──────── Data for review ────────
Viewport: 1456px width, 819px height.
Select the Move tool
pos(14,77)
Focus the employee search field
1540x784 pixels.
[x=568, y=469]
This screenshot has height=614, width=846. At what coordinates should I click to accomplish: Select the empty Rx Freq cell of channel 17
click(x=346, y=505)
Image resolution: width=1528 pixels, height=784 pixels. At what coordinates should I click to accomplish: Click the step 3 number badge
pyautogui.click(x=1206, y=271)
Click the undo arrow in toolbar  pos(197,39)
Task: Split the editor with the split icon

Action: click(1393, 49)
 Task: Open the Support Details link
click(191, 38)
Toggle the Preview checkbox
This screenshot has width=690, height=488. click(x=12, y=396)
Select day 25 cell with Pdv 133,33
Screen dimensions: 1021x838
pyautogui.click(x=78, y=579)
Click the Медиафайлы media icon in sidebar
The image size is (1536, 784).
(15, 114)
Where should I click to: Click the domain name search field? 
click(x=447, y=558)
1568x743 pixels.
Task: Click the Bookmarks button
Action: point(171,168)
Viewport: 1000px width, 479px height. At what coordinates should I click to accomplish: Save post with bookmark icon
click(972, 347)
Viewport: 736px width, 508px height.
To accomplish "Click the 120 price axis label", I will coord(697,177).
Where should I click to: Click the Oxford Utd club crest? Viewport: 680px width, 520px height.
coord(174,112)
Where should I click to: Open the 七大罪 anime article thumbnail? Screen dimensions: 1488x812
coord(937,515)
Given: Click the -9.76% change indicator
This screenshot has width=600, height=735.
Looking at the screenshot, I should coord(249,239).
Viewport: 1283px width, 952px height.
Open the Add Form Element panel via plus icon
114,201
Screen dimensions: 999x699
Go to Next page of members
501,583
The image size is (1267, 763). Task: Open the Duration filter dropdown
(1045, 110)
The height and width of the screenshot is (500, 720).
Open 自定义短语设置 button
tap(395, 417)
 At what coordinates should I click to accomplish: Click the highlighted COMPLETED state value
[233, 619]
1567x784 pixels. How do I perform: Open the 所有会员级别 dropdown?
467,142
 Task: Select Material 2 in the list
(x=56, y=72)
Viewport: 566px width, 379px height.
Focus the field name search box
────────
▶ Exercise:
Whenever a line above contains "Focus", copy that line.

▶ Exercise answer:
Focus the employee search field
Focus the field name search box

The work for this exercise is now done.